L-Plastin O Plasmídeo de Ativação CRISPR (h) é um sistema mediador de ativação sinérgica (SAM) de três plasmídeos, concebido para a regulação positiva transcricional altamente eficiente e específica do locus LCP1 em linhas celulares humanas. O sistema é construído em torno de uma Cas9 cataliticamente inativa (dCas9) portadora de duas mutações inativadoras (D10A e N863A) que eliminam a atividade nuclease, preservando simultaneamente a ligação ao ADN. Esta dCas9 é fundida com VP64, um potente ativador transcricional, e é coexpressa com um gene de resistência à blasticidina para seleção. O segundo plasmídeo codifica a proteína de fusão MS2-p65-HSF1, um complexo ativador secundário que atua em conjunto com o dCas9-VP64, juntamente com um gene de resistência à higromicina. O terceiro plasmídeo codifica um sgRNA de 20 nt específico para o alvo, fundido a dois aptâmeros de RNA MS2 que recrutam o complexo MS2-p65-HSF1 para o local de ativação, acompanhado por um gene de resistência à puromicina. Os três plasmídeos são administrados numa proporção de massa de 1:1:1 para uma expressão equilibrada de todos os componentes do sistema.

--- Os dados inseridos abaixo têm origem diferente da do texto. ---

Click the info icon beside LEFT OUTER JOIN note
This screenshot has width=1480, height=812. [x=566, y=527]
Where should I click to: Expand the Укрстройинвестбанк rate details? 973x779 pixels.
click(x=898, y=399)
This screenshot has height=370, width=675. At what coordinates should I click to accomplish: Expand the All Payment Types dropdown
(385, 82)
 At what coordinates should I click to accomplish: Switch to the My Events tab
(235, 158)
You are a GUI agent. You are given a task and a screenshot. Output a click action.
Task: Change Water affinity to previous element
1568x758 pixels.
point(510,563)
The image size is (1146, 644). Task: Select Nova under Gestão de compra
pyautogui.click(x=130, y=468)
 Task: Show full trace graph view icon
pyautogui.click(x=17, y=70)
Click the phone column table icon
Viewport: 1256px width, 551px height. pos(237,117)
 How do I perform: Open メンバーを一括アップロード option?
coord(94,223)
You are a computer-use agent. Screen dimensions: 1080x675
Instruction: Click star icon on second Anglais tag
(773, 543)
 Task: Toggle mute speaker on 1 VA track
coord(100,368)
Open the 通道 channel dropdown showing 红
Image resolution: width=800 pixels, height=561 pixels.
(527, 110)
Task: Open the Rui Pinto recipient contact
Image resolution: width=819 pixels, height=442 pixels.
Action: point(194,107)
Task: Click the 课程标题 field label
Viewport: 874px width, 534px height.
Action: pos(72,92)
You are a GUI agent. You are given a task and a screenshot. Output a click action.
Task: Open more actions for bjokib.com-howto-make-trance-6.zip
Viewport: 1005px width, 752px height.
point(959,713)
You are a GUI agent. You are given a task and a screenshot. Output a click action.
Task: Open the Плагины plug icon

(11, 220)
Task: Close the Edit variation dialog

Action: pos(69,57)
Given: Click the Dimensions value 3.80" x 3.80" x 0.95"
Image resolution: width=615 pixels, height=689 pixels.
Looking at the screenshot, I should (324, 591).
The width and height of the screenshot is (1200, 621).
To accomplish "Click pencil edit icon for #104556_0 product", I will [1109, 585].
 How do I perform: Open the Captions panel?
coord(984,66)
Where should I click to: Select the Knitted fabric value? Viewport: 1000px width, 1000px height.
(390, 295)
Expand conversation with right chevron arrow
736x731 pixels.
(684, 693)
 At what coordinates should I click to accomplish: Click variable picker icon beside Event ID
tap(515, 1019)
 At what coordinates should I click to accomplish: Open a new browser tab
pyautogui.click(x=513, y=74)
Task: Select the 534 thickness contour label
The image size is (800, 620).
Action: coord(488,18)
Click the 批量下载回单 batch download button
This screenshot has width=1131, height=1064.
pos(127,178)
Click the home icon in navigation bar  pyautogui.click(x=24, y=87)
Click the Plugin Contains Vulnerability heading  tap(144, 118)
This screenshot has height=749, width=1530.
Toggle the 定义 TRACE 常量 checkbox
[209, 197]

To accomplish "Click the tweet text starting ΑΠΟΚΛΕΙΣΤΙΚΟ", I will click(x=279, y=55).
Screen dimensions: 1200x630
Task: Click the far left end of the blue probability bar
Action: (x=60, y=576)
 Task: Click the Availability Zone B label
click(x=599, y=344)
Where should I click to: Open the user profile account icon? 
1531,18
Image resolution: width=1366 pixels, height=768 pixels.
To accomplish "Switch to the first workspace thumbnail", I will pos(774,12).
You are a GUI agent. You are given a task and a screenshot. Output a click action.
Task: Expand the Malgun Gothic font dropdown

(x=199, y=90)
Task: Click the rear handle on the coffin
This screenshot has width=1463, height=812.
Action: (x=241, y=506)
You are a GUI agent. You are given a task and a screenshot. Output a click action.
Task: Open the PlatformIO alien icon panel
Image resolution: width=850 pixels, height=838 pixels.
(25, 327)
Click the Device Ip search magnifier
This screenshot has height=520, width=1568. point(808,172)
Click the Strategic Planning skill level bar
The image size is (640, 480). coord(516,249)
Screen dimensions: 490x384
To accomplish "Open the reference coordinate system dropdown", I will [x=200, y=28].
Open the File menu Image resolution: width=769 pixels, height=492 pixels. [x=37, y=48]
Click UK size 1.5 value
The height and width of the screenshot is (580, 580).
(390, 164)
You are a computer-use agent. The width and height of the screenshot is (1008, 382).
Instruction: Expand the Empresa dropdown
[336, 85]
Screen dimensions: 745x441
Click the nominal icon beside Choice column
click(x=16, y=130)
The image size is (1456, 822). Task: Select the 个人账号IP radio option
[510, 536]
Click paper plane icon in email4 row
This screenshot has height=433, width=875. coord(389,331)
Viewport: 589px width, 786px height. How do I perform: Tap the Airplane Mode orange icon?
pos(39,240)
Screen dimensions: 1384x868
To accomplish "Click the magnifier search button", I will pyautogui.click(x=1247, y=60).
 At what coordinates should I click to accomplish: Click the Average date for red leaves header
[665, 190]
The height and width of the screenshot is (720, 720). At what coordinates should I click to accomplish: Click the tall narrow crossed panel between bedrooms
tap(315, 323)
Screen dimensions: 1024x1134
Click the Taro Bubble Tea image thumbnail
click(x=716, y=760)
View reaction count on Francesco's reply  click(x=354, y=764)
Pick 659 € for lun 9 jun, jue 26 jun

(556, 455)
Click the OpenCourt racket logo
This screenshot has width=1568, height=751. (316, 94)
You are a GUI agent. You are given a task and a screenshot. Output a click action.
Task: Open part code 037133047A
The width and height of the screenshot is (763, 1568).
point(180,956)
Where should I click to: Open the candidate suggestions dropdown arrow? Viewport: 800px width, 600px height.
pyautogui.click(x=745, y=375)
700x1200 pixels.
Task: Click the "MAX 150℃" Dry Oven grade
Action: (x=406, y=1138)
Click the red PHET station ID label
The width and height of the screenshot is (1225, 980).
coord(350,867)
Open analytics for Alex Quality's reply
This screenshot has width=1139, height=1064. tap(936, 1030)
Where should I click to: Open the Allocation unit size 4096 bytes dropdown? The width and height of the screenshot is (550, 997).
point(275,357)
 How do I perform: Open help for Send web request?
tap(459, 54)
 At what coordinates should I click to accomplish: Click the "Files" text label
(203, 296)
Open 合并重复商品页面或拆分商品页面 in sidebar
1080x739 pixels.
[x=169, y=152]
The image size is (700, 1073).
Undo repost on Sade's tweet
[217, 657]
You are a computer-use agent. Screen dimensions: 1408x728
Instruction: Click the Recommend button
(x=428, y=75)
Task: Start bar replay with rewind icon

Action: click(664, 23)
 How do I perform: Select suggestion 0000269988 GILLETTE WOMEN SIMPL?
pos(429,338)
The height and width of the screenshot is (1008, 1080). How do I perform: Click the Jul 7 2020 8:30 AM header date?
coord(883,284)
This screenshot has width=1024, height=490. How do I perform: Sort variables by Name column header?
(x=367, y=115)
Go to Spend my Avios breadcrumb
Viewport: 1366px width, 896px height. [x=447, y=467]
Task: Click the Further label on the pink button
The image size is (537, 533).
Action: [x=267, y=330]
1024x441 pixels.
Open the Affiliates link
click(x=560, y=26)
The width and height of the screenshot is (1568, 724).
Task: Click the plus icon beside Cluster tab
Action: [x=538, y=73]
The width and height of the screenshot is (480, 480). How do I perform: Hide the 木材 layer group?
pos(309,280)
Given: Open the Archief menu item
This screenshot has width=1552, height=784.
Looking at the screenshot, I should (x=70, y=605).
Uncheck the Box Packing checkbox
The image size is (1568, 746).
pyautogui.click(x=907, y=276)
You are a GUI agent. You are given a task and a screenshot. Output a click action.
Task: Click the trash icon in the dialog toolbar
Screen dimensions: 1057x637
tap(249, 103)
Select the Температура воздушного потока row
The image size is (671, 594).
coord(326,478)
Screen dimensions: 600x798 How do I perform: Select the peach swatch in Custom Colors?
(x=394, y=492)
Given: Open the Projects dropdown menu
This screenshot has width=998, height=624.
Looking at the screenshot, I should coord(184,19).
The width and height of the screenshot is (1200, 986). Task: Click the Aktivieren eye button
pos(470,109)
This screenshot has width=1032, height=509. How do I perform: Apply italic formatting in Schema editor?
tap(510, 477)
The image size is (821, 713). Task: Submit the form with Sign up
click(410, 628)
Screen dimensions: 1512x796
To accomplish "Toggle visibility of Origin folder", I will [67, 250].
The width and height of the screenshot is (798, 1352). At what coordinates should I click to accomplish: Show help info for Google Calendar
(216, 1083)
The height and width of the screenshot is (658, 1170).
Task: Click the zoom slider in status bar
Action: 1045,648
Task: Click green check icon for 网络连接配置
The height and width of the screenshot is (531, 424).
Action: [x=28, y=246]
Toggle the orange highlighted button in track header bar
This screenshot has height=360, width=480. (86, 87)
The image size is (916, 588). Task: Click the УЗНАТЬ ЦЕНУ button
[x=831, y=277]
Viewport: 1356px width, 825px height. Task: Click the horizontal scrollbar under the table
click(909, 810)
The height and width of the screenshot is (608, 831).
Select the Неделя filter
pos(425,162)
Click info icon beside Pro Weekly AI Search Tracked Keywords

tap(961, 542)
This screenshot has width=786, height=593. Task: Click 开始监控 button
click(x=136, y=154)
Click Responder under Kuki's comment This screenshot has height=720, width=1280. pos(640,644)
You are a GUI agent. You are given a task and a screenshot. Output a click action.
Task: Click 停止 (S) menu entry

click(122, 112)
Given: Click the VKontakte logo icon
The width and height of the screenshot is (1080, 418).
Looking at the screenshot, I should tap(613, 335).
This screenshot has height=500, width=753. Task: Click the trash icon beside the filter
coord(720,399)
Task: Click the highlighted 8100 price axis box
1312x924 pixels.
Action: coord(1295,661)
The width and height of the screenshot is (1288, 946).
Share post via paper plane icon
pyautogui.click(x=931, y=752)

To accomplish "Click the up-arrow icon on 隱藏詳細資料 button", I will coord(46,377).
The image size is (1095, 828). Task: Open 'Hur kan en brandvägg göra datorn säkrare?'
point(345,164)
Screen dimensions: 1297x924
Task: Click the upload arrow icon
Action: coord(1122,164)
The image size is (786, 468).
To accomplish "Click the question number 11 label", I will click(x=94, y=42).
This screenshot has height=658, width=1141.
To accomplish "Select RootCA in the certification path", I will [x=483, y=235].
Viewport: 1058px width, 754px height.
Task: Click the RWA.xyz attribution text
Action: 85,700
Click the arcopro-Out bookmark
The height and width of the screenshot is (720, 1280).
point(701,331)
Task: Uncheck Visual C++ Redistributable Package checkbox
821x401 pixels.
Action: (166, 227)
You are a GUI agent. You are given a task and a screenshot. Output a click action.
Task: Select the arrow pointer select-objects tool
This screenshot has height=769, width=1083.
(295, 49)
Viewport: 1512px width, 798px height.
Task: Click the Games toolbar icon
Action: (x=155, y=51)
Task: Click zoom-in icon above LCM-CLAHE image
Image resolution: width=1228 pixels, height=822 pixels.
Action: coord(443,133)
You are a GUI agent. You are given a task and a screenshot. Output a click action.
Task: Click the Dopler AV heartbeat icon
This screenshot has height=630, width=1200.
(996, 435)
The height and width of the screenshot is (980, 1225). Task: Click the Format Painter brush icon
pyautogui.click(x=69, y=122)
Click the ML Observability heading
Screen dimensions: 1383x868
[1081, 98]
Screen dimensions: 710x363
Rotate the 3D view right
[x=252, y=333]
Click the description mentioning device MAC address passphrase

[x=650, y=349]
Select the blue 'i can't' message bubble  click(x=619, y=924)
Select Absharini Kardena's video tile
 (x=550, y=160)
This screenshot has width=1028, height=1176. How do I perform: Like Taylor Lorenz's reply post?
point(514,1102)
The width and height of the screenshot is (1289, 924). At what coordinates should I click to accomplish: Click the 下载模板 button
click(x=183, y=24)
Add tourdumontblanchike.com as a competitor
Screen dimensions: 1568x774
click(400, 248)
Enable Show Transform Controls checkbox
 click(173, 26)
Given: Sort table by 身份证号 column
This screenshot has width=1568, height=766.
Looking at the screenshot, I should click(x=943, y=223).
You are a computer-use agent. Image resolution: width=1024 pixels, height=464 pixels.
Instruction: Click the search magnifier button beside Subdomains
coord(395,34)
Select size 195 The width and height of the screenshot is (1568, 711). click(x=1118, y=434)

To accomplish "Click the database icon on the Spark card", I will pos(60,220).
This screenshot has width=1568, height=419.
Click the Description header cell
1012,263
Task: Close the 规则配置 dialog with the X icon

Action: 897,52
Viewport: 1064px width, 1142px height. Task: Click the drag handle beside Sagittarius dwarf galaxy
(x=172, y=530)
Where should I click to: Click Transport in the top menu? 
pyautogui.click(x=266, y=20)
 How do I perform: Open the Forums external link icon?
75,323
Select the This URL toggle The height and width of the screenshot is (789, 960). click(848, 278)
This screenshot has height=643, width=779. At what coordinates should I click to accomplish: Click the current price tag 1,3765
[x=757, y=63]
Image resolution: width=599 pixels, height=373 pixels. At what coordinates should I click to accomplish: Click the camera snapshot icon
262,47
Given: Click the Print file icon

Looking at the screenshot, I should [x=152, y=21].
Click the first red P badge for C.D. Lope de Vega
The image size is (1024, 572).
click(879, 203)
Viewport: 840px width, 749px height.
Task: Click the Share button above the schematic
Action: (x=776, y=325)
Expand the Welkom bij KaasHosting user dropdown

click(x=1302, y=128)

Uma vez montado no locus alvo, o complexo SAM liga-se a cerca de 200 pb a montante do local de início da transcrição LCP1, onde VP64, p65 e HSF1 atuam em conjunto para recrutar a maquinaria transcricional e impulsionar a regulação positiva da expressão endógena de L-Plastin. Ao contrário da Cas9 com atividade nuclease, o dCas9 não introduz quebras de cadeia dupla nem modifica a sequência genómica, preservando o locus LCP1 nativo e permitindo o estudo de respostas transcricionais dependentes de L-Plastin no locus endógeno, tornando-o uma ferramenta valiosa para estudos funcionais, identificação de genes-alvo e modelagem da restauração da via L-Plastin em células tumorais com expressão de LCP1 silenciada ou reduzida.
Apenas para uso em investigação. Não se destina a uso diagnóstico ou terapêutico.